A while ago I came across the CSS3 Ruby spec, but it seemed to only apply to East Asian texts. Then today I ran across it again (see User Agent Man’s post) and realized it’s perfect for glossing texts.

For example, here are the first few verses of the Chapter 2 exercise in Bennett’s An Introduction to the Gothic Language:

  1. In ( in, into ) dagam ( days ) Hērōdis ( of Herod ) þiudanis ( king ) qēmun ( came (3 pl.) ) Iōsēf ( Joseph ) jah ( and, also ) Maria ( Mary ) in ( into ) Bēþlahaím ( Bethlehem ) .
  2. jah ( and, also ) jáinar ( there, yonder ) gabar ( bore (3 sg.) ) Maria ( Mary ) Iēsu ( Jesus ) .
  3. jah ( and, also ) haírdjōs ( herdsmen ) wēsun ( were (3 pl.) ) jáinar ( there, yonder ) ana ( on, upon, in ) akra ( field )

The syntax:


    In
     (
    in, into
    ) 


    dagam
     (
    days
    ) 


    Hērōdis
     (
    of Herod
    ) 

Kind of verbose, though.

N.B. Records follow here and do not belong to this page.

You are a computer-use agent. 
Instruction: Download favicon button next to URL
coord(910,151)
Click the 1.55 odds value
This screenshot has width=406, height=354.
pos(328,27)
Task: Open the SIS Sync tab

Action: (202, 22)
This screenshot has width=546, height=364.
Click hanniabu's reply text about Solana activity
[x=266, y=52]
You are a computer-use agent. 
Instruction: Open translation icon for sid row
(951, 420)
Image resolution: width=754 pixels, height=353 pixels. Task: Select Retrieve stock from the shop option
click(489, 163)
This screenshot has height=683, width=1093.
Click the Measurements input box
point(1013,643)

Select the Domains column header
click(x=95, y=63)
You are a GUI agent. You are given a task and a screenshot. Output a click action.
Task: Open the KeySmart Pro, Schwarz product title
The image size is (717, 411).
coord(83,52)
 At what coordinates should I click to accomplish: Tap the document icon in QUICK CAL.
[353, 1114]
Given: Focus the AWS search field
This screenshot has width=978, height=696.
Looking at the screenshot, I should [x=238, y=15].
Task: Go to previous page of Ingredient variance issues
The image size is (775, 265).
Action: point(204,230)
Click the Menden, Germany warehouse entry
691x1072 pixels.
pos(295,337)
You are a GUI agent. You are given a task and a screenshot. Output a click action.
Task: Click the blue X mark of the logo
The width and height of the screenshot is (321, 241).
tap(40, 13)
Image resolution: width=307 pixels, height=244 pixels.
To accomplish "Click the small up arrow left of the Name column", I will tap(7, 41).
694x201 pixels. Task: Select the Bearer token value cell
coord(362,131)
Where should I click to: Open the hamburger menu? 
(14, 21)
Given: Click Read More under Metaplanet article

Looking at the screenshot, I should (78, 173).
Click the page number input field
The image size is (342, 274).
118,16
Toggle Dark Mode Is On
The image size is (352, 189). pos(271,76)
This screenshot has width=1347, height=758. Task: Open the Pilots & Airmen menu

If I end up using this a lot, I’ll probably write a preprocessor that lets me use abbreviated syntax — something like this:

In::(in, into) dagam::(days) Hērōdis::(of Herod)

Sidenote: I was originally using a combining macron for the macrons (U+0304), but Georgia doesn’t do the combining correctly. Times New Roman does, though. Weird. I ended up just going with the precomposed characters. Oh well.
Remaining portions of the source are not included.